B2B Pricing Strategies
Finding the correct pricing process for your B2B business ultimately depends on your goals as a business. Here are a few different pricing strategies that B2B companies use to determine how to price their products.
A value-based pricing strategy uses a customer’s perceived value of your product to set the market price. Instead of focusing on how much it costs you to produce, you turn your eyes to what it’s worth to your market. This is a great way to get the most out of your product because you can charge a higher price without necessarily investing more in production. However, it does require some extra work in brand building and marketing to help shore up perceived value.
Not only does your brand influence your customer’s perceptions, but competitors’ branding and pricing will also influence the perceived value of your products. Forming a relationship with your customers is vital to understanding how they value your offerings. Your marketing and sales teams should work hand in hand to build relationships with your clients and use their feedback to determine the best pricing approach.
The cost-plus pricing strategy is a much more mathematical pricing strategy. Some B2B companies like it because it provides a guaranteed way to price for consistent profit margins.
With cost-plus pricing, you’re essentially adding a markup to your cost of production. You can choose a percentage rate to add to products’ internal costs to determine your price. For example, let’s say your product costs $20 in materials, $5 in labor, and $5 in miscellaneous fees. In total, your product costs you $30 to produce. Perhaps your markup rate is 50%. Then you multiply $30 by 50% for the final price: $45.

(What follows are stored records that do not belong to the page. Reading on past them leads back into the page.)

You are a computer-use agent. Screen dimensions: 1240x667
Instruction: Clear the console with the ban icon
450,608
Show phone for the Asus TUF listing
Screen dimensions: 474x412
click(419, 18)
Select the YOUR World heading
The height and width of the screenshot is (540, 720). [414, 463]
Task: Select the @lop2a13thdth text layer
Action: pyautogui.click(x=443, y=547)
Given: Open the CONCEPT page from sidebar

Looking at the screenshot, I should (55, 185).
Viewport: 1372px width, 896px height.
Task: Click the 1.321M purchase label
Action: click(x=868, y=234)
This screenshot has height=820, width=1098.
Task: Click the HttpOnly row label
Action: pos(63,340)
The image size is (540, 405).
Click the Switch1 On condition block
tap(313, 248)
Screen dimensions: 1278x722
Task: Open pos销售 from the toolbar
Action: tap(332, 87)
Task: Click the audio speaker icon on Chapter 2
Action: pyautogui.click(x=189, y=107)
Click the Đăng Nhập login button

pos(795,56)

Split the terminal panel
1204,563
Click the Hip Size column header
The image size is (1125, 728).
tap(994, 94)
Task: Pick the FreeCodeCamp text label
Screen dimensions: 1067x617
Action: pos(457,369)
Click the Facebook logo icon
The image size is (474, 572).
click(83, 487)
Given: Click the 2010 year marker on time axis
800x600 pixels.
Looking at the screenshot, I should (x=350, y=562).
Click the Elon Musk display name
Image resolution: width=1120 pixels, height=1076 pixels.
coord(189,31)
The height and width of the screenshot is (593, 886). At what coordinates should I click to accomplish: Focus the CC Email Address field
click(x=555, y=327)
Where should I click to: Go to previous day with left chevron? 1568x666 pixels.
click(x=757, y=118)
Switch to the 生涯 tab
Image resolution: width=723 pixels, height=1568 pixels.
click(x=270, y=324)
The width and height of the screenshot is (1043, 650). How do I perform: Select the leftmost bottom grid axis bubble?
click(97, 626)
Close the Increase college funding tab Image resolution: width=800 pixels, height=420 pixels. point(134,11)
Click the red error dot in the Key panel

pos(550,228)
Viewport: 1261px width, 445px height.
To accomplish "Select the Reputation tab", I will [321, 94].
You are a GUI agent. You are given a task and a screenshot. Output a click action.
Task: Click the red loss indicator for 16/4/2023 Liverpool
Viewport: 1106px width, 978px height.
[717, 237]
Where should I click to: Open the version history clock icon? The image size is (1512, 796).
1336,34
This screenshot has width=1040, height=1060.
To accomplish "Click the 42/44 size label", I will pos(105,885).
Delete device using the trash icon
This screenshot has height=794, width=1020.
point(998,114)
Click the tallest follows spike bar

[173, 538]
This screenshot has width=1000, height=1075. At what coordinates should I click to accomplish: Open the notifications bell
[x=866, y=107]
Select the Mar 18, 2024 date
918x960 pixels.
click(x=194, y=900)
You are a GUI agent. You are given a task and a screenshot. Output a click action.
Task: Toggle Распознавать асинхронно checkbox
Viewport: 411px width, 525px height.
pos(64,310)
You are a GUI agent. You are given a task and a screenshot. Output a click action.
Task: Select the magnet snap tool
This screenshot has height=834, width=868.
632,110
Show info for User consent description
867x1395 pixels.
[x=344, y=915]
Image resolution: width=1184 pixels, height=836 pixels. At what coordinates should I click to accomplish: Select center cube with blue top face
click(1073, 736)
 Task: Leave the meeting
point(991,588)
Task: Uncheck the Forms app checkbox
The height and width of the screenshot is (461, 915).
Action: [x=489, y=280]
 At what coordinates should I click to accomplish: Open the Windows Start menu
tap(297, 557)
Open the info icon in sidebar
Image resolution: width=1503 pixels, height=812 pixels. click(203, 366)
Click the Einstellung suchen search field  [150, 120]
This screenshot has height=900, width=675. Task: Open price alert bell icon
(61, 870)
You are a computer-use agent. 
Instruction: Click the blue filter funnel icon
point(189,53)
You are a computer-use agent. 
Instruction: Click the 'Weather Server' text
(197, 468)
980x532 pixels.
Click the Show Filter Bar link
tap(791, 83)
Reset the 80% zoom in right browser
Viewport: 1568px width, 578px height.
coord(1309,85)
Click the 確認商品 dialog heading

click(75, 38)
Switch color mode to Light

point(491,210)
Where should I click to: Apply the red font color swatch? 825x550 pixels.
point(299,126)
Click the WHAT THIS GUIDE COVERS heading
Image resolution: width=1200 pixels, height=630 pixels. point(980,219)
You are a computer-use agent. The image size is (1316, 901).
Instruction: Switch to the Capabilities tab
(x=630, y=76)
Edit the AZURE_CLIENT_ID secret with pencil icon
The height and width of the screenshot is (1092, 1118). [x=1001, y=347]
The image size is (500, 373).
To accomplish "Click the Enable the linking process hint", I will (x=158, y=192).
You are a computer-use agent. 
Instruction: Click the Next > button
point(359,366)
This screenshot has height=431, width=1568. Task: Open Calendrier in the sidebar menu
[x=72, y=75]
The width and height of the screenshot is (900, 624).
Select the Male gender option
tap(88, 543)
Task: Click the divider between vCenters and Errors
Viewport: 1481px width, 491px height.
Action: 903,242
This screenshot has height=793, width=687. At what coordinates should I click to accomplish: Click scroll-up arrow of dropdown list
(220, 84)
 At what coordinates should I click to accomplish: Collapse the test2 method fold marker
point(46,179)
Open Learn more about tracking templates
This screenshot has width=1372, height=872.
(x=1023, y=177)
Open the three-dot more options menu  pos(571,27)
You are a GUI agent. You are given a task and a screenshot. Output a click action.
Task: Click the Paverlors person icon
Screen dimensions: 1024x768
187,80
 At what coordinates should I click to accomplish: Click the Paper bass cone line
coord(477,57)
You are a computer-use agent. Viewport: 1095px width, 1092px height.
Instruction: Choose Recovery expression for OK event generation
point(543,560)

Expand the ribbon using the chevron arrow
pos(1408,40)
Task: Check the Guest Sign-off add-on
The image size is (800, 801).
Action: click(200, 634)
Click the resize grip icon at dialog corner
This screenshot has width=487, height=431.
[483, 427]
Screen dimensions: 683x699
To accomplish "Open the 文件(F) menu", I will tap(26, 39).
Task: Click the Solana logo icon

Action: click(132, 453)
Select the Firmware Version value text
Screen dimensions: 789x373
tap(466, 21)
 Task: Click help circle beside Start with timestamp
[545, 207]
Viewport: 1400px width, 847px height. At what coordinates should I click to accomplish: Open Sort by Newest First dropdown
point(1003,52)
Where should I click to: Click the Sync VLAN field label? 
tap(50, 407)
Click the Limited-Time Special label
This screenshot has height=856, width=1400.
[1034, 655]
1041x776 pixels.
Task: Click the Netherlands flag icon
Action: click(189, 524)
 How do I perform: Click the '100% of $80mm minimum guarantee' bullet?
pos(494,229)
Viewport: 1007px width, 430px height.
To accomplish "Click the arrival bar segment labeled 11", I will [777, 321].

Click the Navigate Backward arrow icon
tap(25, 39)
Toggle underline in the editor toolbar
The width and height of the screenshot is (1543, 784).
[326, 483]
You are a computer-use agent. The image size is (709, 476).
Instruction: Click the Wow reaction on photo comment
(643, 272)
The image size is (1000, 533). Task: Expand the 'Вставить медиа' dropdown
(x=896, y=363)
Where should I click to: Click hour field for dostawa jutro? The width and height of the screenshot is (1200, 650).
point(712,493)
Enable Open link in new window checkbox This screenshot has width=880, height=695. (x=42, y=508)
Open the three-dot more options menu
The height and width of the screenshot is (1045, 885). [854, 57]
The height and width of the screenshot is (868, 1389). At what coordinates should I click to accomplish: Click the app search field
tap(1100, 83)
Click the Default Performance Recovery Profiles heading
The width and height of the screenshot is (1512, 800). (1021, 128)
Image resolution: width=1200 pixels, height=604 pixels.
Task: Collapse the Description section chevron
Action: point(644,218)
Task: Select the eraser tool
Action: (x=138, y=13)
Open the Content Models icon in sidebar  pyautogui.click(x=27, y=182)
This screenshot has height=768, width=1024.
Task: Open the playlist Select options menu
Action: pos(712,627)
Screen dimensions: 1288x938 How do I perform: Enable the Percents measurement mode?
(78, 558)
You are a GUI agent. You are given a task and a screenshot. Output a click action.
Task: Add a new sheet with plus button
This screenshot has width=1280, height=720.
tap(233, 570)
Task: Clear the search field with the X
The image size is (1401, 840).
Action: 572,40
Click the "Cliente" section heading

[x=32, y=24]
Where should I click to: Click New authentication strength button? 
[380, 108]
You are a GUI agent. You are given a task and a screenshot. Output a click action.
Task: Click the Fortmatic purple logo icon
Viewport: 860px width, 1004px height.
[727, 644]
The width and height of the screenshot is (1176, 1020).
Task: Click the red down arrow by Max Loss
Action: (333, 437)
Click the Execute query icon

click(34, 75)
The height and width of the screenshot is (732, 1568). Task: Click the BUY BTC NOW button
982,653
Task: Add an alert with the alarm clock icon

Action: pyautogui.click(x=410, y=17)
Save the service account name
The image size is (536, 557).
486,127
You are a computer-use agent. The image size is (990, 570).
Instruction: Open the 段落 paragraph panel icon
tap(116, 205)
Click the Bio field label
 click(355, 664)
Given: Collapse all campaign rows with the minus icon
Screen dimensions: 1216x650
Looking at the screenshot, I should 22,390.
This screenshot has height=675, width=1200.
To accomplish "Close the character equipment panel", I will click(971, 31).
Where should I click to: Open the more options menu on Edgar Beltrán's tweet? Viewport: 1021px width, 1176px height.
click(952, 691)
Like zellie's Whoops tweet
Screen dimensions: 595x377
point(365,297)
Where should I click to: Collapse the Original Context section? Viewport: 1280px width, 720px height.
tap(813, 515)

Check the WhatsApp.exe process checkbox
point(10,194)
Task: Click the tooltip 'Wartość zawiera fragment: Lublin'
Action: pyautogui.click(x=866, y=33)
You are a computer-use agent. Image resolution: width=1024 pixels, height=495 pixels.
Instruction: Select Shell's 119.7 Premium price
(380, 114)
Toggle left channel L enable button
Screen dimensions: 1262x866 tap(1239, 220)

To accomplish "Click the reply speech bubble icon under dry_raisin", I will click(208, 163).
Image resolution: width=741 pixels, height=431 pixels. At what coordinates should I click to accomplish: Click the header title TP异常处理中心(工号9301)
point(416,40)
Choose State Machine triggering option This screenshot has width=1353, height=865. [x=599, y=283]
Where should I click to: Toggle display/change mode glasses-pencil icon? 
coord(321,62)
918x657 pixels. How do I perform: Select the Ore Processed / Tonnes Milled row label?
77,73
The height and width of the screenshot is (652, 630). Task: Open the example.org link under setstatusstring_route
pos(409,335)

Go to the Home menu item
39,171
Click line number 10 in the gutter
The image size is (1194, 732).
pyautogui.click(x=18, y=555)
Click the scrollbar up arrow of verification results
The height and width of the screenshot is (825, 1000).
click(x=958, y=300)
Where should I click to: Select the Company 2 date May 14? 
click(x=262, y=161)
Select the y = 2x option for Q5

The primary driver for this pricing strategy is your overall profit margin goal, which in turn will dictate the markup rate for a set of products.
A competitor-based pricing strategy is relatively self-explanatory. You can use competitors’ price points and pricing data to inform how you price your products. A benefit to competitor-based pricing is that you don’t risk alienating any clients because any price increases will reflect trends across the industry.
Competitor-based pricing is advantageous if you’re a new business in your industry and need a quick way to determine the lay of the market and price points established by your competitors. As you grow your business and collect your own data, you can make price changes that fit your organization’s goals, your current customer base’s needs, and/or a new, more targeted audience.
There are a handful of pricing tools out there that rely on artificial intelligence or machine learning to help you make informed decisions about your pricing model. We like Pricing Guidance the most because it helps with setting prices by analyzing data and customer segments.
Price Guidance is a price optimization tool that uses historical pricing transactions along with customer preferences and competitor pricing to identify an ideal pricing range. This range includes the lowest price (floor) and the highest price (ceiling) at which you should consider selling the product. We call this product price range the Price Band.
When a salesperson prices within a given Price Band, they can be assured that the price they’re quoting is fair and that it aligns with the individual customer needs and preferences. In addition, organizations can use Price Guidance to determine areas of poor pricing performance which are in need of corrective action.
Often, businesses will create dynamic pricing using a combination of these frameworks. As you develop your process, you’ll start to see which strategy best fits your business and be able to adapt to rely on it more than the others.
Although all of these strategies approach pricing from a different perspective, there are some core factors that your business should consider as it decides on a pricing strategy or pricing model.
Price It Right
Whether you’re a startup or an enterprise-level company, choosing the right pricing strategy for your B2B company is integral to your success. After you have the appropriate strategy in mind, you might need help implementing and adjusting it to fit just right. A one-size-fits-all solution will rarely deliver the results you need.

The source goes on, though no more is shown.